(Dataset items)
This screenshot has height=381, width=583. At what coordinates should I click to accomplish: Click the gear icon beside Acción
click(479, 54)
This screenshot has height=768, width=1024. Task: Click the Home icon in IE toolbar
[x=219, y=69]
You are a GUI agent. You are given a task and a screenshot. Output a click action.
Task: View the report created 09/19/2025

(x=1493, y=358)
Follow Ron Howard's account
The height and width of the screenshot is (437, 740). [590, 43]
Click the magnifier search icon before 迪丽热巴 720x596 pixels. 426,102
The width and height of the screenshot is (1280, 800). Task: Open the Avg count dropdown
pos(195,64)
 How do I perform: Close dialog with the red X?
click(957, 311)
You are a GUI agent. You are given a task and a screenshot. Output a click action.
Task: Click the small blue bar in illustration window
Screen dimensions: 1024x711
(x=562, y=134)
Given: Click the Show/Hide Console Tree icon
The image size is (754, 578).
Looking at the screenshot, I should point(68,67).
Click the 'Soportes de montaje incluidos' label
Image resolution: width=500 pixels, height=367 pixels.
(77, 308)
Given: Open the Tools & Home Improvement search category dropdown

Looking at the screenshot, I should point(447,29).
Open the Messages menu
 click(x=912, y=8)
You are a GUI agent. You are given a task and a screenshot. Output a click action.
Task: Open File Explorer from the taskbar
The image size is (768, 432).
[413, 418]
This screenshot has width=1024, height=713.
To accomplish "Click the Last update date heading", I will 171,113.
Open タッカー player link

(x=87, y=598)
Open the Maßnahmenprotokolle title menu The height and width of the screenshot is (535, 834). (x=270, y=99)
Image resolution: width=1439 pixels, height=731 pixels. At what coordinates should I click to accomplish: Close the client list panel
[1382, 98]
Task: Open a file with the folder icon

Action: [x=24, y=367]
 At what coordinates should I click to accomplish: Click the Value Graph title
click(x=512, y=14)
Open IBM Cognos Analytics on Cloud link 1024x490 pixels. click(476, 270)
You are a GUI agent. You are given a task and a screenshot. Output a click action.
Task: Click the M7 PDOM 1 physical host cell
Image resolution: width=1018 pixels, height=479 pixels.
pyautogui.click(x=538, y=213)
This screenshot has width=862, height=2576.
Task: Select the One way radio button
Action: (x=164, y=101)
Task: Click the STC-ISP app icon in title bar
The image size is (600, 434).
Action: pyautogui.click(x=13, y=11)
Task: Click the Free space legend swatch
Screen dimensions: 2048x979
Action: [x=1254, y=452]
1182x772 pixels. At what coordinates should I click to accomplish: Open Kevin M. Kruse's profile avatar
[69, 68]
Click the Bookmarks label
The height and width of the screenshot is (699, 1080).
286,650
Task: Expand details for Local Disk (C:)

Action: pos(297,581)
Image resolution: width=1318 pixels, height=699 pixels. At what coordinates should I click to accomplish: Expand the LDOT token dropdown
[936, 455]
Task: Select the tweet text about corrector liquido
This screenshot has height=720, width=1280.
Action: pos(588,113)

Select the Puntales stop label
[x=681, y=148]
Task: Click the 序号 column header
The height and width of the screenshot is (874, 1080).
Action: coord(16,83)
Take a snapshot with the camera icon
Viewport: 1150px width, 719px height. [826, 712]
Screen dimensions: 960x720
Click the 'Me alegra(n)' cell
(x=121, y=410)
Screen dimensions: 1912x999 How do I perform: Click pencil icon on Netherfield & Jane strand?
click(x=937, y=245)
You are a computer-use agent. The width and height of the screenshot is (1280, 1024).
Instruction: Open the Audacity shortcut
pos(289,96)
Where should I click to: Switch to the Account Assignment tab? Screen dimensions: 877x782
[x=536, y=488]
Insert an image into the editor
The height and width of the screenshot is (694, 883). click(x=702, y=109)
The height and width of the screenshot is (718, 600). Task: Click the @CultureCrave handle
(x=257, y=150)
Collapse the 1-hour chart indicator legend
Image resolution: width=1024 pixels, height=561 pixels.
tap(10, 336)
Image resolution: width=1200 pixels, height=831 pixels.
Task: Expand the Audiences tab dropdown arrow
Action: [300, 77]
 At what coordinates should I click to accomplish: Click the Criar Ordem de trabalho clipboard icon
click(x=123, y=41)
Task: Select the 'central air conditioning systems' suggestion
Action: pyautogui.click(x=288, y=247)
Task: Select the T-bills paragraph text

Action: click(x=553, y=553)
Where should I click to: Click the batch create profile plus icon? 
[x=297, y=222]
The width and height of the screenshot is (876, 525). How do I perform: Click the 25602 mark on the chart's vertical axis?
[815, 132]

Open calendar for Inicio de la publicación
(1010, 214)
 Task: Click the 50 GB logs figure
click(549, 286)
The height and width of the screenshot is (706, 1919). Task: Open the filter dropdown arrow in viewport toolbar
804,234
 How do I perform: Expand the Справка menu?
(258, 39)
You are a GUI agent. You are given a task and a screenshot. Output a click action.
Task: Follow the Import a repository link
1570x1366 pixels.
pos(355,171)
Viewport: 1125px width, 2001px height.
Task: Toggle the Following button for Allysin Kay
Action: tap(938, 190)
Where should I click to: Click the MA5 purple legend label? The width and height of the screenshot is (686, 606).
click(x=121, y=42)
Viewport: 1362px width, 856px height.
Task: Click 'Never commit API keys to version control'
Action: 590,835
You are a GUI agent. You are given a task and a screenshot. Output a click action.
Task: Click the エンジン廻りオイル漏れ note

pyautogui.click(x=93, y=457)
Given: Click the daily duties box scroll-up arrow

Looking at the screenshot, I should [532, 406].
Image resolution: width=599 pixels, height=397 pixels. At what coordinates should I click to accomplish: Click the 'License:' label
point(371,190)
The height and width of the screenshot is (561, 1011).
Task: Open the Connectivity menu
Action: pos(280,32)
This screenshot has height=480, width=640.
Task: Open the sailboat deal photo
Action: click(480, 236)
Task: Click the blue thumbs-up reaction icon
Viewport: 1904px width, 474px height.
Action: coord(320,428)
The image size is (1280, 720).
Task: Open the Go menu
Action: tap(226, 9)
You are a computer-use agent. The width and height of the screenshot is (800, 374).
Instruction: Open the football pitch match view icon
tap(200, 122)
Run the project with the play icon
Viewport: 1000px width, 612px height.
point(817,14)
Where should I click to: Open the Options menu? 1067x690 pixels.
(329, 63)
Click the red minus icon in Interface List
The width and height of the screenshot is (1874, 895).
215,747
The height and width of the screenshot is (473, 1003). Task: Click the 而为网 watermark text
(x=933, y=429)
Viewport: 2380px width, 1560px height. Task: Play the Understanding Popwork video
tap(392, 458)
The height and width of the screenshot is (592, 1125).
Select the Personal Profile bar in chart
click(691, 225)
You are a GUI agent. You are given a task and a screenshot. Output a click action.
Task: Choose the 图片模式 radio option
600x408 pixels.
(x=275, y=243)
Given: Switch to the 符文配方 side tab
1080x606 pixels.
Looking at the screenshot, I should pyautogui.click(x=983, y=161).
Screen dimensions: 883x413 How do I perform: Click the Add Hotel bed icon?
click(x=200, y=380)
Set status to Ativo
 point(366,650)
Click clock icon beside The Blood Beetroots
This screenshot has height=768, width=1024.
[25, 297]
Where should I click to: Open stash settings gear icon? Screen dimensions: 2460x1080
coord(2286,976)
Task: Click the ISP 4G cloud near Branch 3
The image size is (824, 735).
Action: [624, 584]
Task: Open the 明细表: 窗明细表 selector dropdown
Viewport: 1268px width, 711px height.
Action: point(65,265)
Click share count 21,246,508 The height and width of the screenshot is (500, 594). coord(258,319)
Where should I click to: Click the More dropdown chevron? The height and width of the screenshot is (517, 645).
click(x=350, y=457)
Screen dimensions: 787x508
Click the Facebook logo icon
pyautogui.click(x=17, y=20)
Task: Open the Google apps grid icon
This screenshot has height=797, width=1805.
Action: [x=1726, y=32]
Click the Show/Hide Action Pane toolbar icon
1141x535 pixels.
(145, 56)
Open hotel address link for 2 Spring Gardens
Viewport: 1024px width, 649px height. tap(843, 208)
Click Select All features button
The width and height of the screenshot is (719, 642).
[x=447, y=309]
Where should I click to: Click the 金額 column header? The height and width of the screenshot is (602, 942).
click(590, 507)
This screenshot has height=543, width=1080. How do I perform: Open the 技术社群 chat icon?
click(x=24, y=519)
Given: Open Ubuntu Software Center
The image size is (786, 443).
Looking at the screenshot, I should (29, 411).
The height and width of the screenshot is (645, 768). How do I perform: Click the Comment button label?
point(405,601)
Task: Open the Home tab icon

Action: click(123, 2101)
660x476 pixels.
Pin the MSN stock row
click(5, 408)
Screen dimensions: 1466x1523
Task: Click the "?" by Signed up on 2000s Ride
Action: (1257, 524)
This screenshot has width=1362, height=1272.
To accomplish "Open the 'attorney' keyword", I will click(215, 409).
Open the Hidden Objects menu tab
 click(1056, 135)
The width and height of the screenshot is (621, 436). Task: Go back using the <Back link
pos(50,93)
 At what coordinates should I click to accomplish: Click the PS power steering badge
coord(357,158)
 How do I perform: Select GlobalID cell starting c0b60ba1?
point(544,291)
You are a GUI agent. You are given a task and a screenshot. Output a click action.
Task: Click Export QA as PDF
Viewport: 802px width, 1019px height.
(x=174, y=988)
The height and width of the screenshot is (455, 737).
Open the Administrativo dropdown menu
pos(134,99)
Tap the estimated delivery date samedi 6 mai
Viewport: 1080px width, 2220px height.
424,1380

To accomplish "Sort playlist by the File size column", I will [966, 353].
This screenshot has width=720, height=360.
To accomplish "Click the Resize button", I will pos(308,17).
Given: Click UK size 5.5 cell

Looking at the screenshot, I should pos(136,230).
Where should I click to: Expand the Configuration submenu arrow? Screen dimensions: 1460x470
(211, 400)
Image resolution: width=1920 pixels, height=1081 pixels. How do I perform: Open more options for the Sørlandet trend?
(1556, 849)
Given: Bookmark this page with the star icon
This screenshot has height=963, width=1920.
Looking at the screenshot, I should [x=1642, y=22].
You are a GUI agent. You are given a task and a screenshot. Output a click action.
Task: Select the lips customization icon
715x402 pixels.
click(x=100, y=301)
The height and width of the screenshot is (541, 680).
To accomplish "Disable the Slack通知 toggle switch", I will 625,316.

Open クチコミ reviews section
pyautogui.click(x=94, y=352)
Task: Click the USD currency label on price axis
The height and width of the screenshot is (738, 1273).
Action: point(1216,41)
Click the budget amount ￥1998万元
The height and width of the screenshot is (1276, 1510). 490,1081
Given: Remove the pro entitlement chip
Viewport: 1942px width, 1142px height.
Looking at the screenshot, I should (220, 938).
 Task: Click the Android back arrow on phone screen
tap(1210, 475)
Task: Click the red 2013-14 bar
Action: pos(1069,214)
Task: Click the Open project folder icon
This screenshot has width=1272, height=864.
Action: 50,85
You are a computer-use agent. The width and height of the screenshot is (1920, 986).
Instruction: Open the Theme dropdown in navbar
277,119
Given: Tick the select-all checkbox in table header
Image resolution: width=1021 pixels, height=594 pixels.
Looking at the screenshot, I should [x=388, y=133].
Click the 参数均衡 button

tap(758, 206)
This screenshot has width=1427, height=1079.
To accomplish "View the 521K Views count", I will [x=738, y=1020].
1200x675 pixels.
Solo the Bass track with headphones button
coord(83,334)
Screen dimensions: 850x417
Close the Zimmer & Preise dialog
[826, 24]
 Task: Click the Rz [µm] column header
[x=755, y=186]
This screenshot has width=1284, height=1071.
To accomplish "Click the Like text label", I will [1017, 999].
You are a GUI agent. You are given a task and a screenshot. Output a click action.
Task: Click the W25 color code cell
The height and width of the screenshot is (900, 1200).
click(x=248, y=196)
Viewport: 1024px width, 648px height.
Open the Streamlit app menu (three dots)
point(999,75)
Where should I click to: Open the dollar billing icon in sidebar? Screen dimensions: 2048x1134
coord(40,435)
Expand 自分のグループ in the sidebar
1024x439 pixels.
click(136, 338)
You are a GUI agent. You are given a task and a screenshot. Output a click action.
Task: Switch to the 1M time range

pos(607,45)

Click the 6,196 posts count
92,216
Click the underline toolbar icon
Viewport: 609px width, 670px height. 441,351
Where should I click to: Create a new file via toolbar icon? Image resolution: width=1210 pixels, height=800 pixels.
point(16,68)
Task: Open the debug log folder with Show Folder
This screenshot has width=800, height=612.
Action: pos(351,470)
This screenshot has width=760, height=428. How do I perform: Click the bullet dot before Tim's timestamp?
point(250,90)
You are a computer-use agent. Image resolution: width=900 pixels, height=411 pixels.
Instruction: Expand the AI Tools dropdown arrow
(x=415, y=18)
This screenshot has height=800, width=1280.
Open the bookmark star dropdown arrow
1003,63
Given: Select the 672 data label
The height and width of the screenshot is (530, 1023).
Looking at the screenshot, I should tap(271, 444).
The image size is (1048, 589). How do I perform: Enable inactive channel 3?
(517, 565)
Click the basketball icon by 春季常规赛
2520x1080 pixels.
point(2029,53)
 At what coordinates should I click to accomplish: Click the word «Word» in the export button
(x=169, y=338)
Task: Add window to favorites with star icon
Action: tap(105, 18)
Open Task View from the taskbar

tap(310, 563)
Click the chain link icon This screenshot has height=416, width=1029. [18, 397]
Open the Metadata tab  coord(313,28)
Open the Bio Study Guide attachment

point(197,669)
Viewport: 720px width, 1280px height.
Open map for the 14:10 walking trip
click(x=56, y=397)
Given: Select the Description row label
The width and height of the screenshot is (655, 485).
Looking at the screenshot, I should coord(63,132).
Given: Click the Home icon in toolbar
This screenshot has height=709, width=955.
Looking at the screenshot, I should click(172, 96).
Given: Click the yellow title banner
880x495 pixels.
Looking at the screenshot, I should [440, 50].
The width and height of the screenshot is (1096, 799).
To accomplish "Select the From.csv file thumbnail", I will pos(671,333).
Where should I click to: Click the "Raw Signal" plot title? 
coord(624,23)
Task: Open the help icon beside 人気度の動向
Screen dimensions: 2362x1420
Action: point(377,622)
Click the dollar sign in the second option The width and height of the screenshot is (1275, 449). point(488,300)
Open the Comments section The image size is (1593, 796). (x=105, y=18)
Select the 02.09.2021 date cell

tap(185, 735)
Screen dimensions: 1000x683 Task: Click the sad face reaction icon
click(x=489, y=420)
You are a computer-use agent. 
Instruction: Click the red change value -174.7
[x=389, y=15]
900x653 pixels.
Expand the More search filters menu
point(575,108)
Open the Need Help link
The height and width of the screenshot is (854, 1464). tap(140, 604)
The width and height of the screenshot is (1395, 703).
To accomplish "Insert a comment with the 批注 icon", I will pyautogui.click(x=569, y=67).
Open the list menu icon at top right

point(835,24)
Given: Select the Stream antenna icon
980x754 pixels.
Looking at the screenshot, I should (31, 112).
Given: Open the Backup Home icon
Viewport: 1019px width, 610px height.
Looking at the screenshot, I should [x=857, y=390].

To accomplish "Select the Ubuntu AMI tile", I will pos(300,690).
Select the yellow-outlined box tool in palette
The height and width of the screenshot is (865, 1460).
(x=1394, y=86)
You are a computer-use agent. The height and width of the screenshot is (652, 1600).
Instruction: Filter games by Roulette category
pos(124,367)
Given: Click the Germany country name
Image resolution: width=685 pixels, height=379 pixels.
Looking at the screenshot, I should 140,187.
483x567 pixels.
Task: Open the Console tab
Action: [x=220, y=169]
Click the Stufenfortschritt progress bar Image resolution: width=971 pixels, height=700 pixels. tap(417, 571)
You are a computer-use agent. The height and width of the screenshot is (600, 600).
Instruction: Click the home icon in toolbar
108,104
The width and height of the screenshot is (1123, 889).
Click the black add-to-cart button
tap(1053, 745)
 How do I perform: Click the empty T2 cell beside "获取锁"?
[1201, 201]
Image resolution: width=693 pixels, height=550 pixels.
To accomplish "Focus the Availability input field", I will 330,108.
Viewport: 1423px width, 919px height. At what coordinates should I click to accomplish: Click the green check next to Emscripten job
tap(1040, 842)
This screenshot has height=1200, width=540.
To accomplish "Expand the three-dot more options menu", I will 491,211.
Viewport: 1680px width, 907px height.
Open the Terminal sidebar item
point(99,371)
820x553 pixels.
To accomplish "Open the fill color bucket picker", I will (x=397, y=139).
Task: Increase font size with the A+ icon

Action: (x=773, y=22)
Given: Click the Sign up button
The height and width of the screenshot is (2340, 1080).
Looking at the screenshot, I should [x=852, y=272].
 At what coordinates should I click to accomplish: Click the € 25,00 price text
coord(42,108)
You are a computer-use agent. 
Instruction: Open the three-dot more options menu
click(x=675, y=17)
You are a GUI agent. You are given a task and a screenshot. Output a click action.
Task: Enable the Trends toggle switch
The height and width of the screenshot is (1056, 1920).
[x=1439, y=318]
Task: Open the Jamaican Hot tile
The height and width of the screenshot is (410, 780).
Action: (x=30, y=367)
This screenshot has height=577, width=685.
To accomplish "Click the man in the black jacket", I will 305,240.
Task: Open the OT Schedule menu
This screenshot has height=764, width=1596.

DIRECTIONS: Among the records above, find the lines where the word "computer" appears and copy them.

OUTPUT BELOW:
You are a computer-use agent. The width and height of the screenshot is (1280, 1024).
You are a computer-use agent. The width and height of the screenshot is (800, 374).
You are a computer-use agent. The width and height of the screenshot is (1920, 986).
You are a computer-use agent. Image resolution: width=900 pixels, height=411 pixels.
You are a computer-use agent. 
You are a computer-use agent. The height and width of the screenshot is (652, 1600).
You are a computer-use agent. The height and width of the screenshot is (600, 600).
You are a computer-use agent. 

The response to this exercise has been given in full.